** EXERCISE **
From the entries below, gather every line containing the string "button".

** Saved entries **
--------------------------------------------------
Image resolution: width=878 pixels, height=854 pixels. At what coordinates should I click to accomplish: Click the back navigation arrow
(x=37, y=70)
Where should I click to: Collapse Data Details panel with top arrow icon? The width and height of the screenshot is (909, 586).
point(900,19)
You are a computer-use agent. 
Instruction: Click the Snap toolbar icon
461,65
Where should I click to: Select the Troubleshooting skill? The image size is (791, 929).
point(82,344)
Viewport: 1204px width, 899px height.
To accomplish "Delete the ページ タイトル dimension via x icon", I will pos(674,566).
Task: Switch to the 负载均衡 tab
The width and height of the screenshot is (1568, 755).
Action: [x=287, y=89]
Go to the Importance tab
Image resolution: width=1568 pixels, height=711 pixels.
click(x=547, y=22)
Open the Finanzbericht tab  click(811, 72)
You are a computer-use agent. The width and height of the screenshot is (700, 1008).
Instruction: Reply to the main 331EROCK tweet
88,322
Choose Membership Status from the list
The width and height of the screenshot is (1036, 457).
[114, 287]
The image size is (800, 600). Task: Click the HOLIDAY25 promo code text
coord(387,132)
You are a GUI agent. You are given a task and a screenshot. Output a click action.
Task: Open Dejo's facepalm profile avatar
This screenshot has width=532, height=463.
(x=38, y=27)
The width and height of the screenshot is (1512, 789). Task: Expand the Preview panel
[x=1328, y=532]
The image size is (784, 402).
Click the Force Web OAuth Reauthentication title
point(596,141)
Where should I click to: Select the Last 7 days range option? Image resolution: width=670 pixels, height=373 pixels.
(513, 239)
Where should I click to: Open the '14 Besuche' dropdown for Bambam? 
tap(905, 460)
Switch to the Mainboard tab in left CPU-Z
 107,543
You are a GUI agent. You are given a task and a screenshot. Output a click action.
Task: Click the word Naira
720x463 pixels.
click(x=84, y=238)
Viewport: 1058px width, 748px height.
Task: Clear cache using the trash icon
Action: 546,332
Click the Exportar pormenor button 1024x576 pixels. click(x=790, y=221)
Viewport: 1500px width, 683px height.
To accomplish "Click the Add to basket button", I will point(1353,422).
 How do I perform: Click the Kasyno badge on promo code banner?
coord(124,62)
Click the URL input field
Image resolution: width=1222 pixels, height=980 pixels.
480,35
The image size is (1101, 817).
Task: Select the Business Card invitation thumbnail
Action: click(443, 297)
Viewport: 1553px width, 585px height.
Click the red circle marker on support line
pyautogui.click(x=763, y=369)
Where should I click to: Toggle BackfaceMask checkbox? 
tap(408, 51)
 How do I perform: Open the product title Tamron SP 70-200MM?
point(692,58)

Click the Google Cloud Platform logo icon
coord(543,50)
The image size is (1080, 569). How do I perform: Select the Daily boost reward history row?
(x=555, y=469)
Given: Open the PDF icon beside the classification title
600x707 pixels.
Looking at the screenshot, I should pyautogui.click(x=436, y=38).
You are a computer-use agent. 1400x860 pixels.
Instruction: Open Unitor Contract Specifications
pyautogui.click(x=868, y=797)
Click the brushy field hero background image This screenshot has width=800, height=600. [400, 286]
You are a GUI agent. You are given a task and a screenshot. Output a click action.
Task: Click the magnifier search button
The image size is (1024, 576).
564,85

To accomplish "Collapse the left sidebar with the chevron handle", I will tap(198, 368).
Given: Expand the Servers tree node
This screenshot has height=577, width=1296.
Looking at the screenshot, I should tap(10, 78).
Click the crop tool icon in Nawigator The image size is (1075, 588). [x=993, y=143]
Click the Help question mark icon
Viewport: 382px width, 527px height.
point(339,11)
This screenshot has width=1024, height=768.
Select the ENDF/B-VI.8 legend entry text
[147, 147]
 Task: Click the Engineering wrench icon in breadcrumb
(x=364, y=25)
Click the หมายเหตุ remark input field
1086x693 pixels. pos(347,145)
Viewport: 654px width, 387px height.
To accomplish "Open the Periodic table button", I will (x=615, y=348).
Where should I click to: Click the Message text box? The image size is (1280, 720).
--------------------------------------------------
** REPLY TO THE TASK **
Click the Exportar pormenor button 1024x576 pixels. click(x=790, y=221)
To accomplish "Click the Add to basket button", I will point(1353,422).
Task: Click the magnifier search button
To accomplish "Open the Periodic table button", I will (x=615, y=348).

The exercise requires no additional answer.